▶ **Task material**:

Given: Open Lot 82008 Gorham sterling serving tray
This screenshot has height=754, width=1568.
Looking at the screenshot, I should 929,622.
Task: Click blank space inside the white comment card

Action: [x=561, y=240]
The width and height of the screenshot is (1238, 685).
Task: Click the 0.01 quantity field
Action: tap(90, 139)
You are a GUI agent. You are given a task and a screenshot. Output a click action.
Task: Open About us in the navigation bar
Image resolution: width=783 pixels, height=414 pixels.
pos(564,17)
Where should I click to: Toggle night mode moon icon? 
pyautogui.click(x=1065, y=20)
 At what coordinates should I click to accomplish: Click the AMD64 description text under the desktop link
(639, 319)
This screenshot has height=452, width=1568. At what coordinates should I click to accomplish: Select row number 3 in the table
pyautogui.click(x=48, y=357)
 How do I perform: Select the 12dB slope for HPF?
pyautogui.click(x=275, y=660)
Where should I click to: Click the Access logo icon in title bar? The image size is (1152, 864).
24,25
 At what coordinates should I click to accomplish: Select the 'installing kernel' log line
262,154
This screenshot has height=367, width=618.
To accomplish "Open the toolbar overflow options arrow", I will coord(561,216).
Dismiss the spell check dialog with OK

▶ **Assignment**:
Would you quote, exactly and only, the lines from the one containing "This screenshot has height=367, width=618." to the end of the entries?

▶ **Answer to the exercise**:
This screenshot has height=367, width=618.
To accomplish "Open the toolbar overflow options arrow", I will coord(561,216).
Dismiss the spell check dialog with OK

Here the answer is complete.